- Vicki Hennessy to be 1st woman to serve as S.F. sheriff (SF Chronicle)
The mayor’s choice for interim sheriff, former Chief Deputy Sheriff Vicki Hennessy, will be the first woman to hold the post and brings with her more than three decades of city service, most recently as head of the city’s Department of Emergency Management.
- PG&E seeks to offset fine for San Bruno disaster (SF Chronicle)
Pacific Gas and Electric Co. wants the state to offset millions of dollars in fines it is expected to levy against the company for the San Bruno disaster by the amount the utility spent last year testing its pipes and making other improvements, a PG&E executive said Tuesday. PG&E has said it expects the state to fine it at least $200 million for the September 2010 explosion of a gas-transmission pipeline in San Bruno that killed eight people and destroyed 38 homes.
- San Jose council approves mayor’s budget plan (SJ Mercury News)
The San Jose City Council unanimously approved Mayor Chuck Reed’s budget guidelines Tuesday that would open newly built libraries and a community center that have sat empty for lack of staffing and nearly double spending on gang prevention. It was the first budget proposal that offered a chance to restore some services that have been slashed over a decade of deficits, as city officials project a modest $10 million surplus next year. Several council members called for devoting any additional surpluses that might emerge on police and fire protection, libraries and the elderly.
- Downsized plans for piers unveiled (SF Examiner)
Less costly overhaul plans, and shorter-term leases, were unveiled Tuesday for a handful of San Francisco’s piers that will be used for the America’s Cup. The $110 million development deal to restore crumbling piers and give long-term development rights to the regatta’s event authority had fallen apart in February. The new agreement, which will be discussed by the Board of Supervisors next week, stemmed from those failed negotiations.
- Maker of methyl iodide scraps controversial pesticide (Santa Cruz Sentinel)
The manufacturer of methyl iodide is pulling the controversial pesticide from California. Late Tuesday, representatives of Tokyo-based Arysta LifeScience confirmed the “immediate suspension of product sales for all formulations of the fumigant MIDAS in the United States.” The company said its decision was based on “an internal review of the fumigant and based on its economic viability in the U.S. marketplace,” according to Amy Yoder, head of Arysta LifeScience North American business unit.
- Oakland OKs $832K in legal fees for pants-pulling (SF Chronicle)
The Oakland City Council voted Tuesday to pay more than $832,000 in legal fees to attorneys for two men who successfully sued the city for having their pants pulled down in public by police.
- High-speed rail proponents make changes to win over California lawmakers (Sacramento Bee)

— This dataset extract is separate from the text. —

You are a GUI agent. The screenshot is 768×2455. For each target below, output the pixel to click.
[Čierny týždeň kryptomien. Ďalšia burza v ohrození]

Proponents of California’s $98.5 billion high-speed rail project, freshly battered by critics and teetering before the Legislature, are preparing a series of eleventh-hour changes to reduce the project’s cost and improve its chance of approval.
- New ACLU report on costly prison realignment – counties ignoring cheaper, better alternatives (SJ Mercury News)
California may be dismantling its prison-industrial complex, but it’s quickly replacing it with a jail-industrial complex, a new report released late Tuesday warns. The state’s prison population has plummeted — by 22,440 inmates, or about 15 percent — since October, according to the report by the American Civil Liberties Union of Northern California. That’s when the state responded to a court order to reduce overcrowding by adopting realignment, which shifts responsibility to counties for imprisoning and rehabilitating nonviolent felons.
- Meg Whitman plans to merge printing and PC groups in major Hewlett-Packard reorganization (SJ Mercury News)
Hewlett-Packard is planning to merge its massive printing and personal computer divisions, in a corporate overhaul that represents new CEO Meg Whitman’s first big move to turn the troubled tech giant around, a source confirmed to this newspaper Tuesday. The reorganization is likely to include some layoffs, industry experts said, as Whitman follows through on a promise to streamline HP’s far-flung tech businesses and cut operating costs.
- Alex Smith, 49ers agree to 3 years, 24 million (SF Chronicle)
…After a series of dramatic and unexpected twists, the 49ers and Smith came to terms Tuesday on a three-year deal that will pay about $8 million annually, ESPN reported. The amount of guaranteed money has not been disclosed. The contract is presumably similar to the three-year, $24 million offer the team had on the table prior to the start of free agency March 13.